Обрядность институтского быта упорядочивала хаос детских эмоций и чувств, переполнявших воспитанниц. Она придавала им определенные формы внешнего выражения. Одной из только что выпущенных в свет институток, например, хочется попросить у человека, к которому она испытывает симпатию, «что-нибудь на память»: «и это “что-нибудь” — перчатку, платок или хоть пуговицу — носить на груди, тайно осыпая поцелуями; затем подарить что-нибудь соответственное ему, а главное, плакать и молиться, плакать на виду у всех, возбуждая к себе этими слезами интерес и сочувствие», — ведь «так делали все в институте» и, по ее мнению, «выходило очень хорошо»[80]. Представления институток о том, что чувства обязательно должны иметь внешние формы проявления и даже носить публичный характер, резко выделяли их на фоне окружавшего общества. Институтская «чувствительность» казалась чрезмерной, аффектированной, а сами институтки — «сентиментальными». «Показать всем свою печаль, — думает героиня романа Лухмановой, — еще смеяться станут, скажут: сантиментальная институтка»[81]. Именно поэтому Достоевский назвал императрицу Марию Александровну «настоящей институткой» («она прослезилась во время разговора» с писателем)[82]. «Сентиментальная институтка» — не только очень устойчивый стереотип восприятия и оценки воспитанниц институтов благородных девиц, вступавших во взрослую жизнь с душой и культурными навыками девочки-подростка, но и выразительный образ чувствительности: изумляясь тому, сколь «младенчески сентиментален» поэт Ратгауз, Валерий Брюсов предположил, что «г. Д.М. Ратгауз не мужчина с пышной бородкой, каким он изображен на портрете, предупредительно приложенном к “Полному собранию стихотворений”, а 16-летняя институтка»[83].

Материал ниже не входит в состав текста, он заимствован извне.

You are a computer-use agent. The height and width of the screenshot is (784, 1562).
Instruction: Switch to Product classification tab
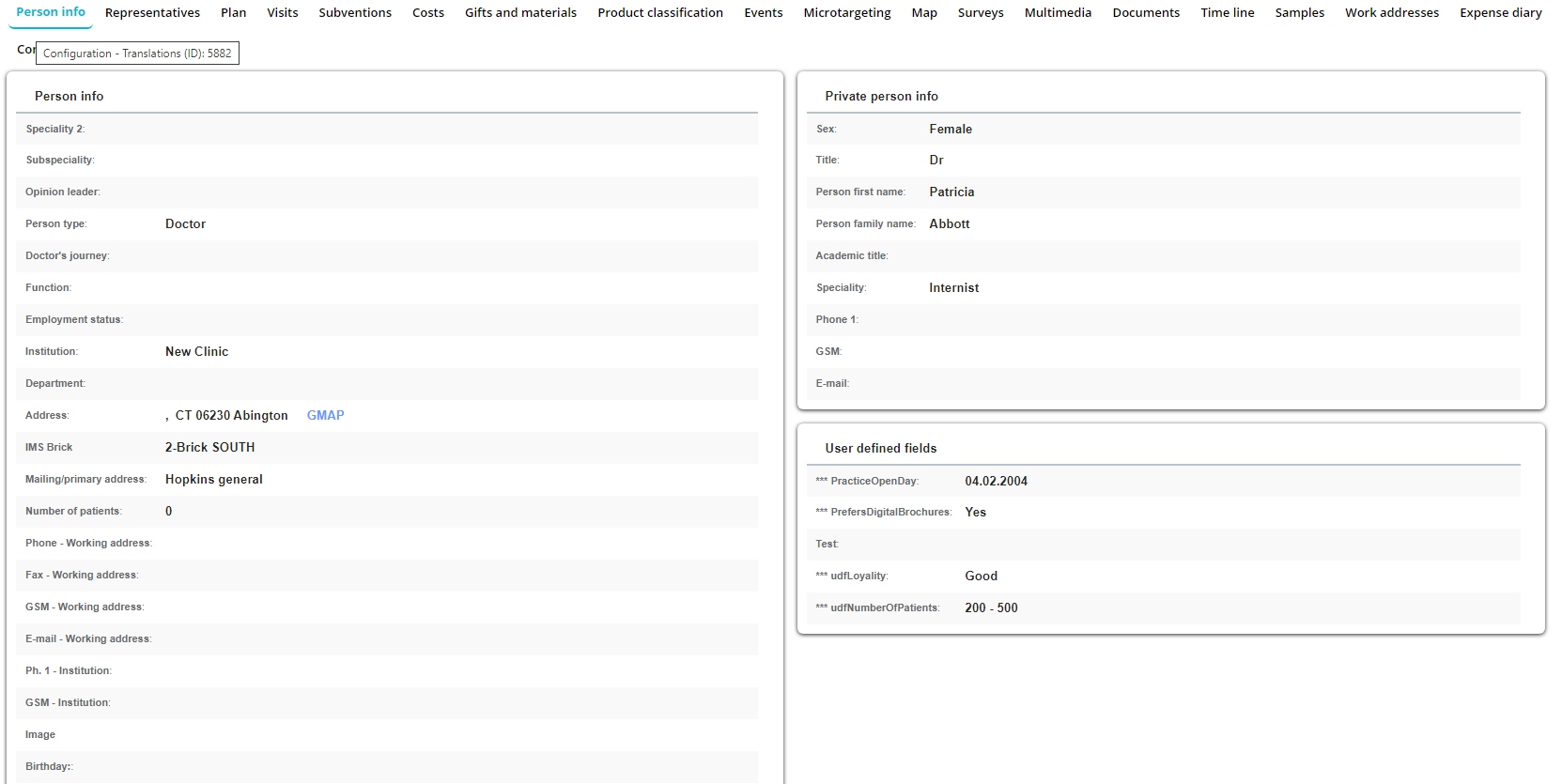(660, 13)
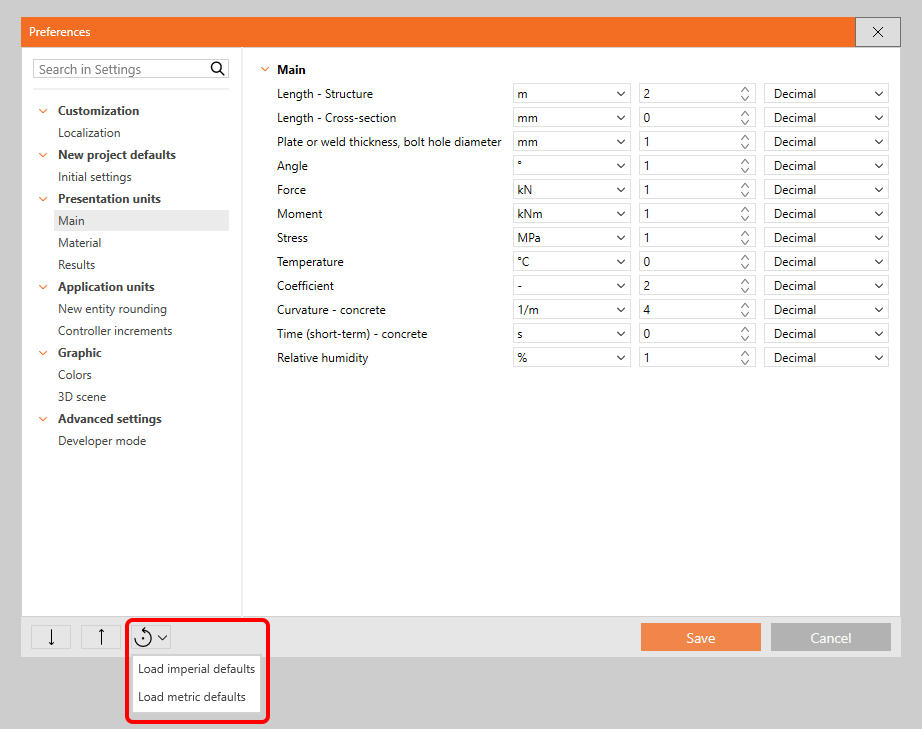Cancel the Preferences dialog
This screenshot has height=729, width=922.
click(830, 637)
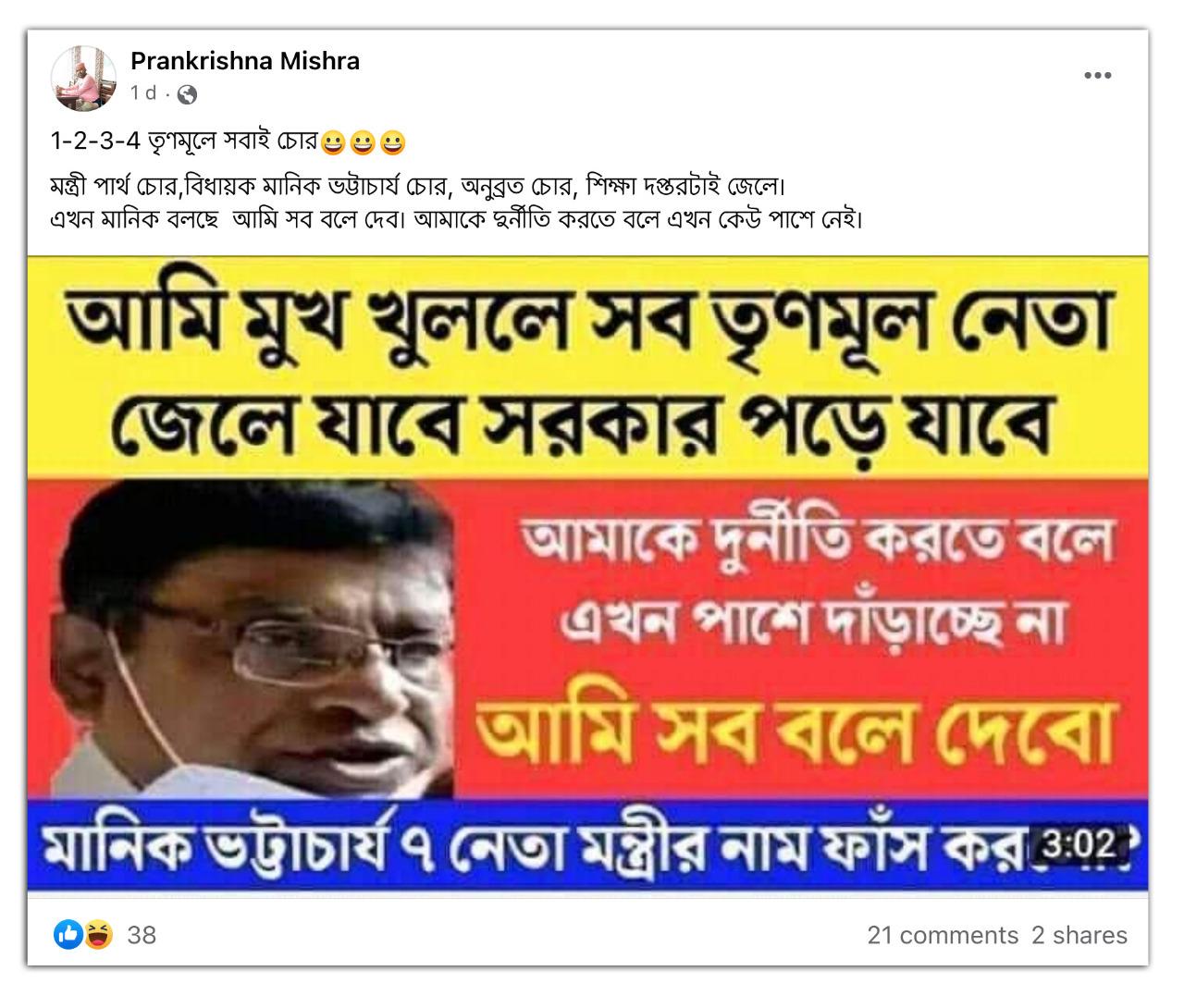Click the last grinning emoji in post text

(393, 142)
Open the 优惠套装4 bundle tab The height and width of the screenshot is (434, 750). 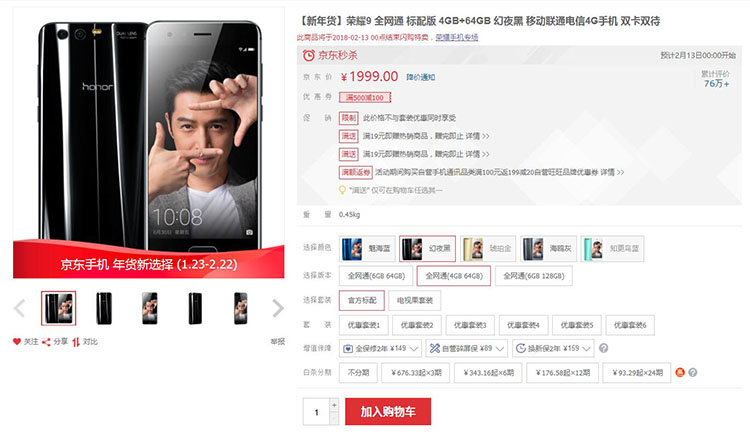point(523,325)
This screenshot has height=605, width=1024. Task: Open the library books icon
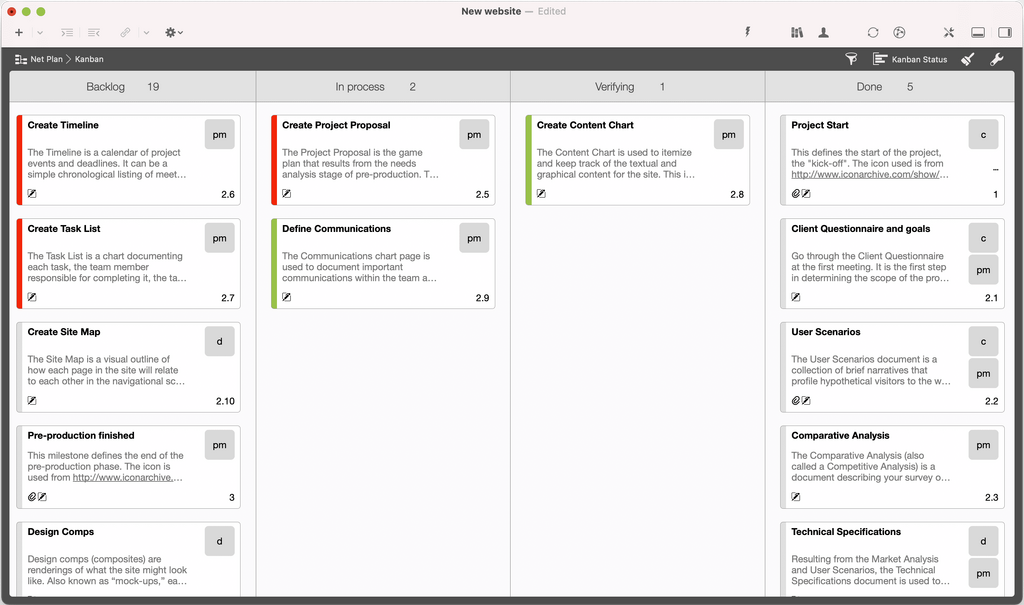pyautogui.click(x=797, y=33)
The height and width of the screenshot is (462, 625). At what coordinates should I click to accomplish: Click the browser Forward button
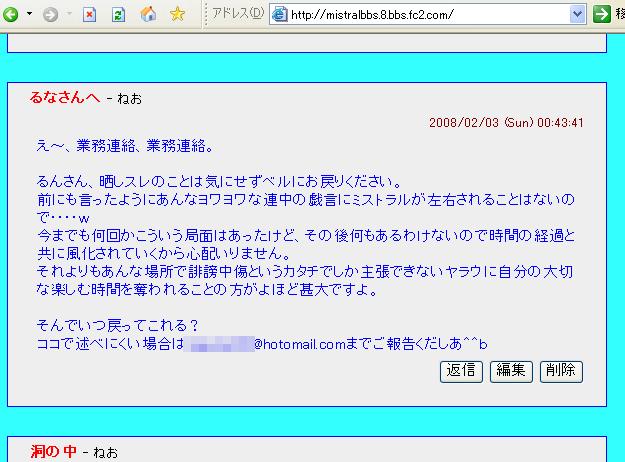pyautogui.click(x=50, y=14)
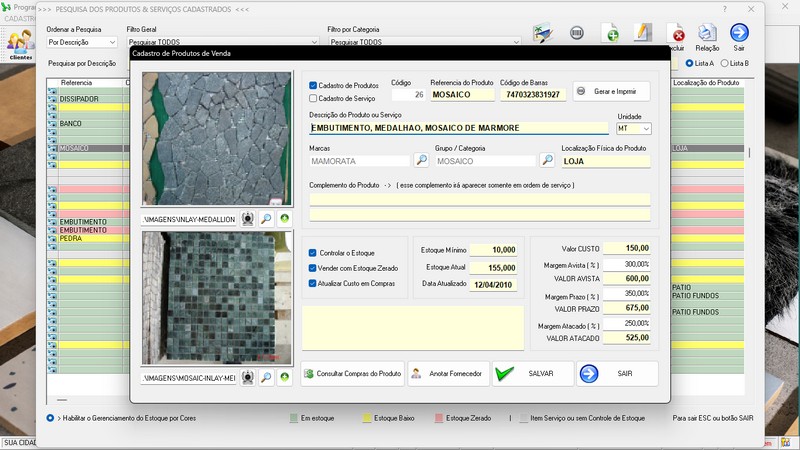Screen dimensions: 800x450
Task: Click the magnifier icon beside the top image path
Action: click(267, 218)
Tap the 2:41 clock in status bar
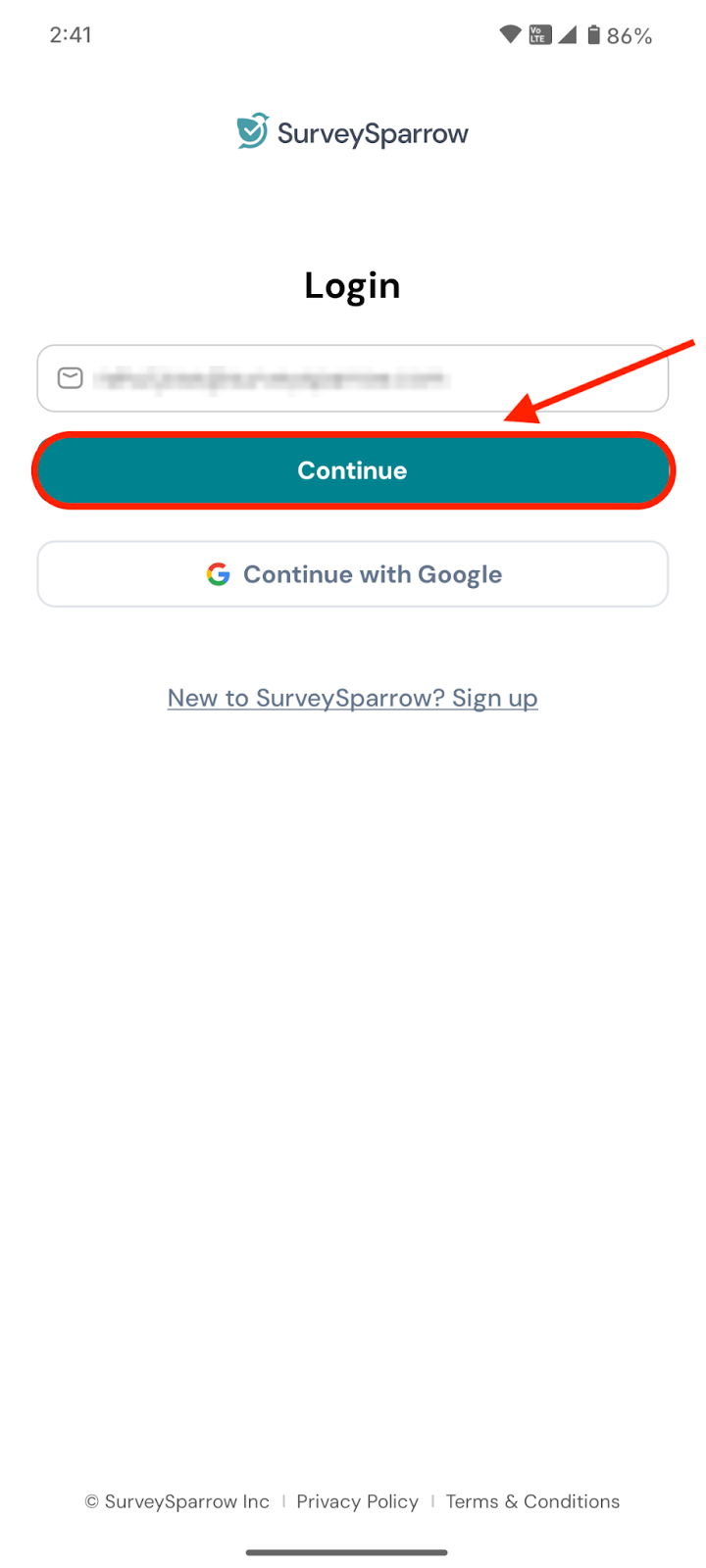The width and height of the screenshot is (706, 1568). coord(71,35)
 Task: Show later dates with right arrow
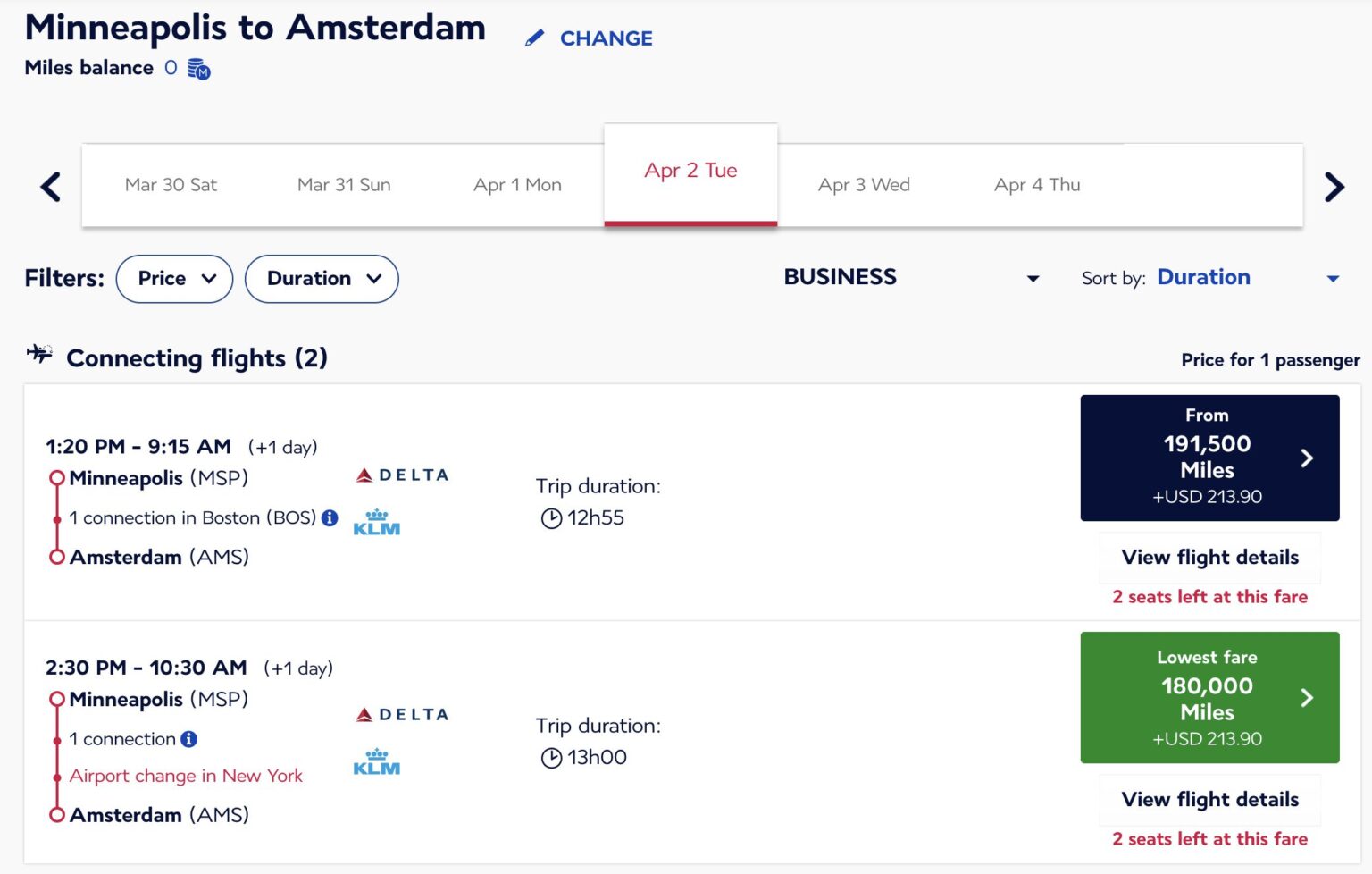point(1334,187)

А между тем во многих отношениях институтки мало чем отличались от своих сверстниц. Отгороженные от внешнего мира, они так и не смогли, например, преодолеть «суеверие веков», на что рассчитывали просветители XVIII в. Институтские суеверия отражают основные особенности бытовых предрассудков дворянского общества. Они включали в себя и характерные для послепетровской России формы «цивилизованного» язычества (ср. обожествление супруги Александра I, императрицы Елизаветы Алексеевны, воспитанницами Патриотического института, причислившими ее после смерти к «лику святых» и сделавшими из нее своего «ангела-хранителя»: «к ней обращались за заступничеством в маленьких институтских бедах»[84]). Элементы традиционных верований тесно переплетаются здесь с заимствованиями из западноевропейской религиозно-бытовой культуры. Институтки «все до одной боялись покойников и привидений»[85], что способствовало широкому распространению легенд о «черных женщинах», «белых дамах» и тому подобной чертовщине, населявшей помещения и территорию институтов. Весьма подходящим местом для бытования таких рассказов являлись старинные здания Смольного монастыря, с которыми была связана ходячая легенда о замурованной там монахине, пугавшей по ночам боязливых смолянок[86]. Институтки изобретали магические действия, которые имели сугубо прикладной характер: например, помочь им в учебе (когда для того, чтобы не «срезаться» на экзамене, требовалось положить за лиф образ Николая Чудотворца, соль и кусок хлеба, а кроме того, пока не вызовут — крепко держаться за руку с соседкой[87]).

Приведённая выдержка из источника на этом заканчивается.